Rewrite the lines below, replacing "screenshot" with "image" wherever it occurs and keeping everything else the same. Leave the pictures out of your answer.

Stored data entries:
● ● ● ● ●

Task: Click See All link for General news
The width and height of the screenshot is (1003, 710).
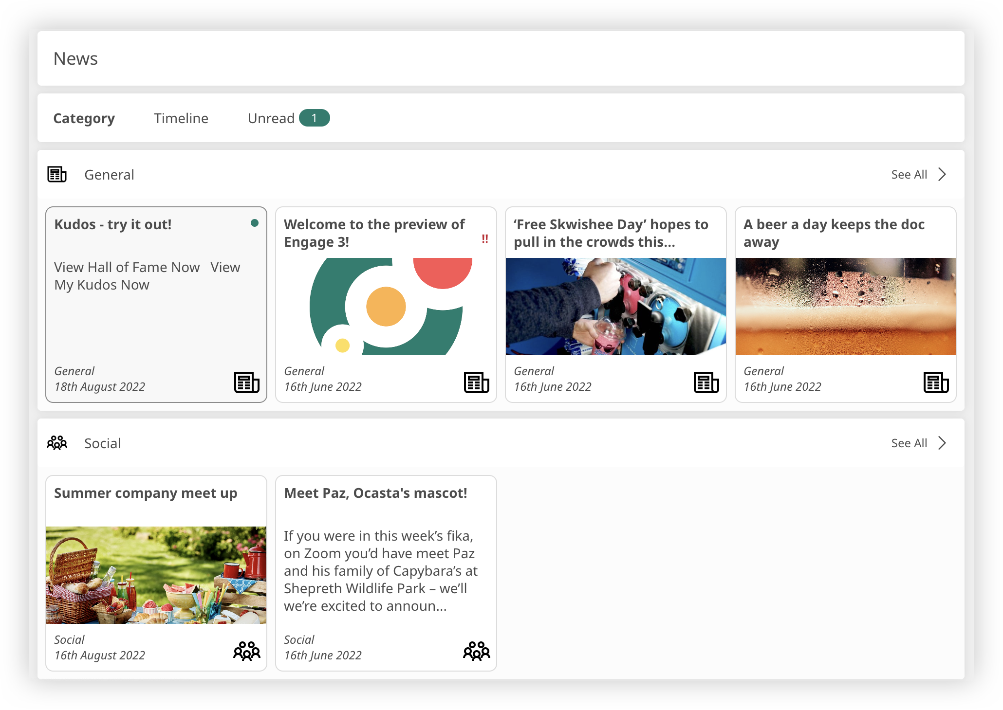Action: (x=909, y=174)
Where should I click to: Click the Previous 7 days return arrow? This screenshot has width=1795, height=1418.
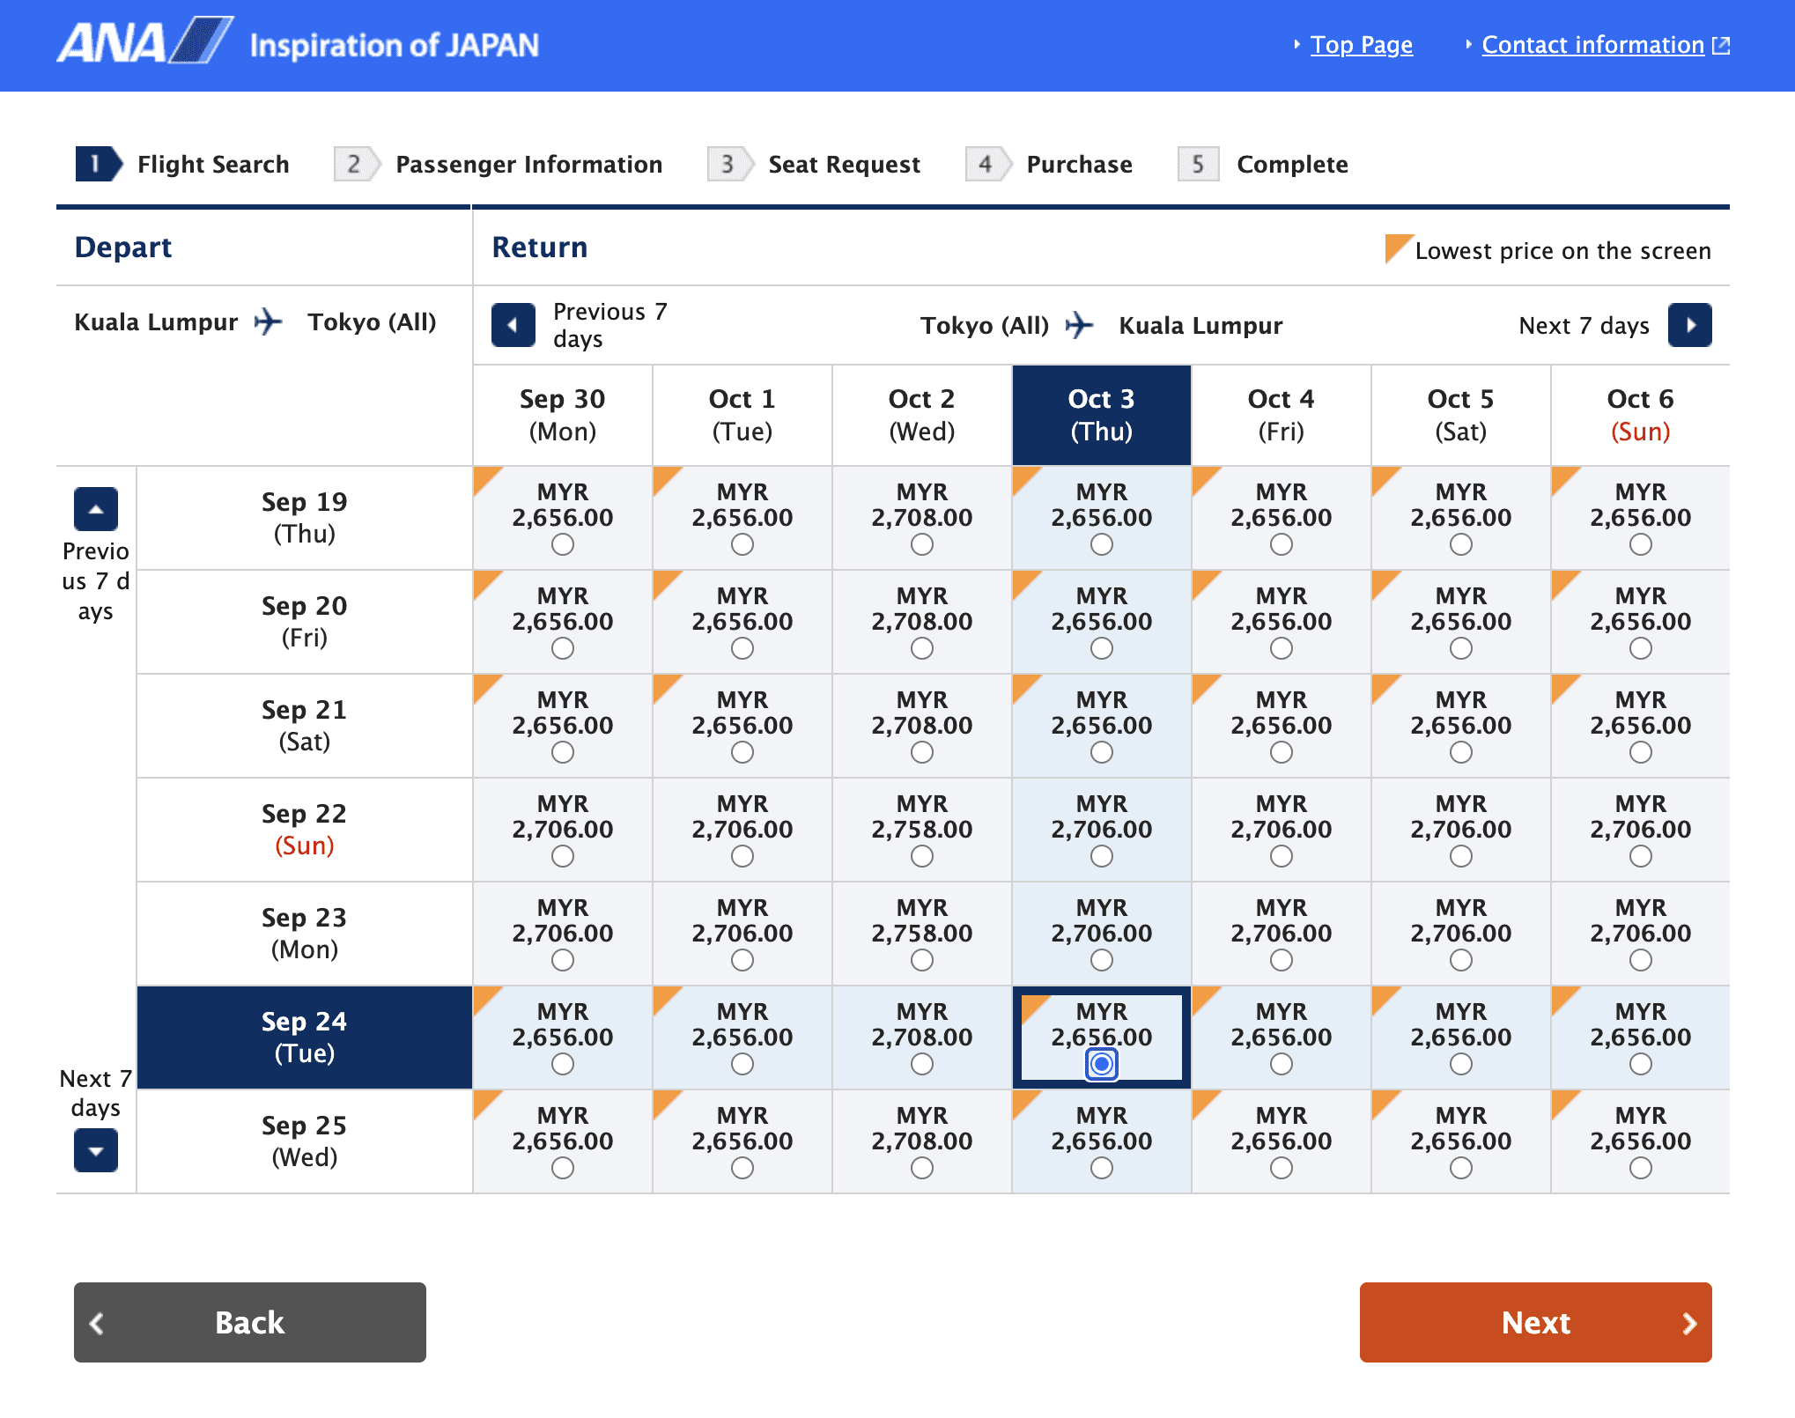point(513,325)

● ● ● ● ●

• _Complete response_:
Task: Click See All link for General news
The width and height of the image is (1003, 710).
Action: (x=909, y=174)
Where should I click to: Click the Previous 7 days return arrow? This image has width=1795, height=1418.
point(513,325)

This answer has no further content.